- **Supplied passage**:
** Start **

Can Undocumented Immigrants Get SNAP in 2026 Under Current Rules?

The 2025 Act restricts SNAP for many legal immigrants, while a proposed HUD rule may soon cut housing aid for mixed-status families across the U.S.

Can Undocumented Immigrants Get SNAP in 2026 Under Current Rules?
Recently UpdatedMarch 26, 2026
What’s Changed
Added 2025 law update narrowing SNAP eligibility for immigrants starting January 1, 2026
Included Section 10108 exclusions for refugees, asylees, parolees, trafficking survivors, and VAWA self-petitioners
Clarified green card eligibility rules, including the five-year wait and exceptions for certain groups
Expanded mixed-status household guidance with person-by-person prorated benefit calculations
Added February 2026 HUD proposal that could end prorated housing aid for mixed-status families
Updated verification and recertification rules, including stricter federal checks and timing for current households
Key Takeaways
  • The 2025 Act narrowed SNAP eligibility for many humanitarian-status immigrants starting January 2026.
  • Refugees and asylees must now obtain green card status to regain access to food assistance.
  • Mixed-status households continue receiving prorated benefits for eligible members, such as U.S. citizen children.

President Trump signed the One Big Beautiful Bill Act of 2025 on July 4, 2025, narrowing SNAP eligibility for immigrants and ending benefits for several humanitarian-status groups that had previously qualified.

Can Undocumented Immigrants Get SNAP in 2026 Under Current Rules?
Can Undocumented Immigrants Get SNAP in 2026 Under Current Rules?

States began applying the changes on January 1, 2026, tightening access to the federal food assistance program for many noncitizens while leaving the longstanding bar on undocumented immigrants in place. Under the new rules, undocumented immigrants still cannot receive SNAP, and many lawfully present immigrants now cannot either.

Who Lost SNAP Eligibility Under the New Law

Section 10108 of the law, titled “Alien SNAP Eligibility,” removed several categories of non-citizens from eligibility. Those cut off include refugees, asylees, parolees, victims of human trafficking, victims of domestic violence who filed self-petitions under the Violence Against Women Act, Amerasians from Vietnam, and individuals granted humanitarian parole for at least one year.

Only U.S. citizens and certain lawful permanent residents now qualify for federally funded SNAP benefits. For lawful permanent residents, the rules depend on age and other factors.

Children under 18 who hold green cards remain eligible regardless of how long they have had that status. Adults age 18 and older with green cards must meet at least one additional condition: they have held legal status for 5 or more years, have a military connection, have 40 qualifying work quarters, or receive disability-related assistance or benefits.

That change marked a break from prior policy for many humanitarian groups. Before the law took effect, several of those immigrants could receive food assistance immediately or after meeting residency rules tied to their status.

The law did not remove the five-year waiting period created by the 1996 Personal Responsibility and Work Opportunity Reconciliation Act for most qualified immigrants. But some groups, including refugees, asylees, Afghan Special Immigrant Visa holders, and trafficking survivors, remain exempt from that five-year wait once they obtain a green card and meet other eligibility rules.

** End **

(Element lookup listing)
** Start **

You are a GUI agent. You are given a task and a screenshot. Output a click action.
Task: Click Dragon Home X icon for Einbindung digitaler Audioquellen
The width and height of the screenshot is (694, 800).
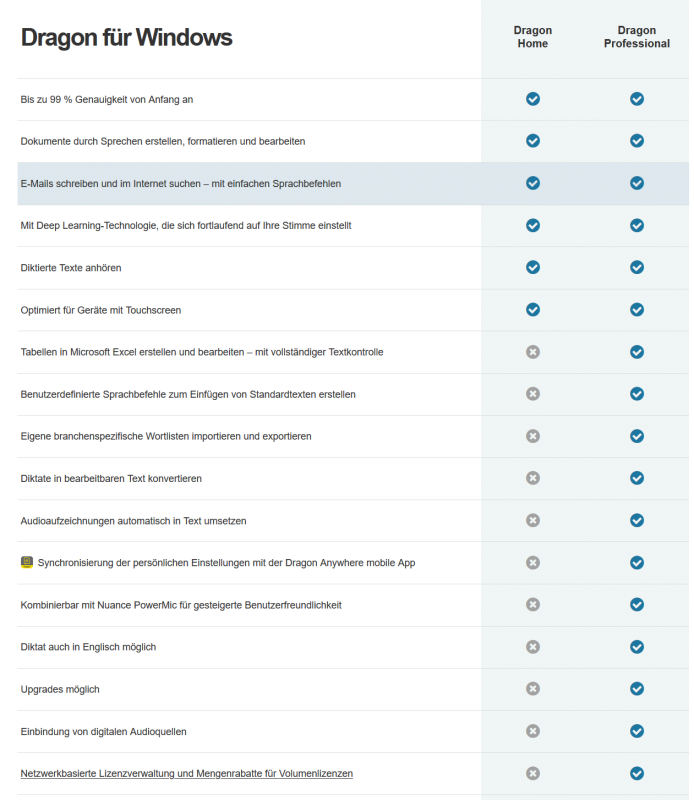(533, 731)
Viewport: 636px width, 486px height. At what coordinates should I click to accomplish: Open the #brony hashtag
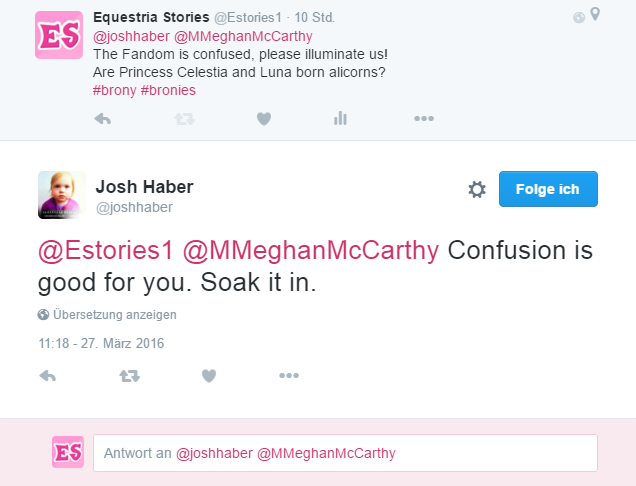[x=114, y=89]
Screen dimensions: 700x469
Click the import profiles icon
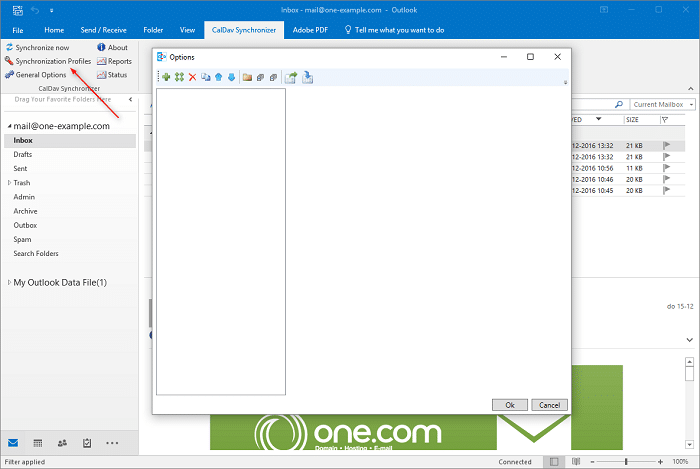click(x=308, y=77)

** End **

- **Goal**:
From the SNAP eligibility article, output the passage that runs from "The law did" up to and including "other eligibility rules.", with every word unchanged. Rely only on the SNAP eligibility article for what comes next.

- **Task answer**:
The law did not remove the five-year waiting period created by the 1996 Personal Responsibility and Work Opportunity Reconciliation Act for most qualified immigrants. But some groups, including refugees, asylees, Afghan Special Immigrant Visa holders, and trafficking survivors, remain exempt from that five-year wait once they obtain a green card and meet other eligibility rules.